> PROBLEM STATEMENT: Exactly as they stand, set down all of the records again.

> DATASET RECORDS:
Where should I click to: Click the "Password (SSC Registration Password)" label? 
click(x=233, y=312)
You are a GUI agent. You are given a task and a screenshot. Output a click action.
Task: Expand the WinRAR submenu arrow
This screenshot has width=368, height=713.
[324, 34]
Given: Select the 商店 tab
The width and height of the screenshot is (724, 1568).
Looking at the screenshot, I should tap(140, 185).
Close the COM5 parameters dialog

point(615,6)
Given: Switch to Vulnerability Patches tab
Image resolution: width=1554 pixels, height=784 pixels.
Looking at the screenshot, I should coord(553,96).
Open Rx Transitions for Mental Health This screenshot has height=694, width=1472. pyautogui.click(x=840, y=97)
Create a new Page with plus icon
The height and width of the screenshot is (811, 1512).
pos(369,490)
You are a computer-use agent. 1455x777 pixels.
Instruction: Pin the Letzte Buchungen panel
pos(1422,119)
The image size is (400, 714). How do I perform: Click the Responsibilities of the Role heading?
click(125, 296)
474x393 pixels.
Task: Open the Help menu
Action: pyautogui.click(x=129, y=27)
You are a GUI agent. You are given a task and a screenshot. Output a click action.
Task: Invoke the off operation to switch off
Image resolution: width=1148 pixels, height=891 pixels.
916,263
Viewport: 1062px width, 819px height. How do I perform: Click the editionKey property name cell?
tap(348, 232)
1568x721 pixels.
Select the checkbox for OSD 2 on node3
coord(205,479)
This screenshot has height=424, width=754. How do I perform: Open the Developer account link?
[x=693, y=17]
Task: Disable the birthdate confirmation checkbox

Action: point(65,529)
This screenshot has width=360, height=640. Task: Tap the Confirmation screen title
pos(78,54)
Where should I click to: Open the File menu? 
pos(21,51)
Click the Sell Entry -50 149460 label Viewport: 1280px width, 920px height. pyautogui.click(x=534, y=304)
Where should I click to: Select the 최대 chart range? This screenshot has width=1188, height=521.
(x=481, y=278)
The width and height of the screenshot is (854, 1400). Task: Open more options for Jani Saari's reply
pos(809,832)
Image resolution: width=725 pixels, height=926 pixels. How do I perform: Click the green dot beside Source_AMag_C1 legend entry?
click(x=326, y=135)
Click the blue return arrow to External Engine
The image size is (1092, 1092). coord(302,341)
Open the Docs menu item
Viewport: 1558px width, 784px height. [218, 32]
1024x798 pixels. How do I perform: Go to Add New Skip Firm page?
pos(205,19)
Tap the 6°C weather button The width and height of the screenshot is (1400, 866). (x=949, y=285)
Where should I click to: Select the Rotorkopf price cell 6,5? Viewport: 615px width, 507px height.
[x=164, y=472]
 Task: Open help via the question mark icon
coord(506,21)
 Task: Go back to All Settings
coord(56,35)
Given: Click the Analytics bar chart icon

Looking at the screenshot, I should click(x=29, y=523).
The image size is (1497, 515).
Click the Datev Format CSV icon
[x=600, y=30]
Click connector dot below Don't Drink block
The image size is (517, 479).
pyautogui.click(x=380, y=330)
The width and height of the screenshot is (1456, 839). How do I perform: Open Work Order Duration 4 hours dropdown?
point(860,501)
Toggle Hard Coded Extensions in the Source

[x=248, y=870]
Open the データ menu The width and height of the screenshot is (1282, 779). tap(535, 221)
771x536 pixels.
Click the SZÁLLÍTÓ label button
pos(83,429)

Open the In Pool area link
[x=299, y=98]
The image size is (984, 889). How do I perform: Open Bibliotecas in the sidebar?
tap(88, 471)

> EXERCISE OUTPUT:
Where should I click to: Click the "Password (SSC Registration Password)" label? 
click(x=233, y=312)
You are a GUI agent. You are given a task and a screenshot. Output a click action.
Task: Expand the WinRAR submenu arrow
This screenshot has width=368, height=713.
[324, 34]
Given: Select the 商店 tab
The width and height of the screenshot is (724, 1568).
Looking at the screenshot, I should tap(140, 185).
Close the COM5 parameters dialog

point(615,6)
Given: Switch to Vulnerability Patches tab
Image resolution: width=1554 pixels, height=784 pixels.
Looking at the screenshot, I should coord(553,96).
Open Rx Transitions for Mental Health This screenshot has height=694, width=1472. pyautogui.click(x=840, y=97)
Create a new Page with plus icon
The height and width of the screenshot is (811, 1512).
pos(369,490)
You are a computer-use agent. 1455x777 pixels.
Instruction: Pin the Letzte Buchungen panel
pos(1422,119)
The image size is (400, 714). How do I perform: Click the Responsibilities of the Role heading?
click(125, 296)
474x393 pixels.
Task: Open the Help menu
Action: pyautogui.click(x=129, y=27)
You are a GUI agent. You are given a task and a screenshot. Output a click action.
Task: Invoke the off operation to switch off
Image resolution: width=1148 pixels, height=891 pixels.
916,263
Viewport: 1062px width, 819px height. How do I perform: Click the editionKey property name cell?
tap(348, 232)
1568x721 pixels.
Select the checkbox for OSD 2 on node3
coord(205,479)
This screenshot has height=424, width=754. How do I perform: Open the Developer account link?
[x=693, y=17]
Task: Disable the birthdate confirmation checkbox

Action: point(65,529)
This screenshot has width=360, height=640. Task: Tap the Confirmation screen title
pos(78,54)
Where should I click to: Open the File menu? 
pos(21,51)
Click the Sell Entry -50 149460 label Viewport: 1280px width, 920px height. pyautogui.click(x=534, y=304)
Where should I click to: Select the 최대 chart range? This screenshot has width=1188, height=521.
(x=481, y=278)
The width and height of the screenshot is (854, 1400). Task: Open more options for Jani Saari's reply
pos(809,832)
Image resolution: width=725 pixels, height=926 pixels. How do I perform: Click the green dot beside Source_AMag_C1 legend entry?
click(x=326, y=135)
Click the blue return arrow to External Engine
The image size is (1092, 1092). coord(302,341)
Open the Docs menu item
Viewport: 1558px width, 784px height. [218, 32]
1024x798 pixels. How do I perform: Go to Add New Skip Firm page?
pos(205,19)
Tap the 6°C weather button The width and height of the screenshot is (1400, 866). (x=949, y=285)
Where should I click to: Select the Rotorkopf price cell 6,5? Viewport: 615px width, 507px height.
[x=164, y=472]
 Task: Open help via the question mark icon
coord(506,21)
 Task: Go back to All Settings
coord(56,35)
Given: Click the Analytics bar chart icon

Looking at the screenshot, I should click(x=29, y=523).
The image size is (1497, 515).
Click the Datev Format CSV icon
[x=600, y=30]
Click connector dot below Don't Drink block
The image size is (517, 479).
pyautogui.click(x=380, y=330)
The width and height of the screenshot is (1456, 839). How do I perform: Open Work Order Duration 4 hours dropdown?
point(860,501)
Toggle Hard Coded Extensions in the Source

[x=248, y=870]
Open the データ menu The width and height of the screenshot is (1282, 779). tap(535, 221)
771x536 pixels.
Click the SZÁLLÍTÓ label button
pos(83,429)

Open the In Pool area link
[x=299, y=98]
The image size is (984, 889). How do I perform: Open Bibliotecas in the sidebar?
tap(88, 471)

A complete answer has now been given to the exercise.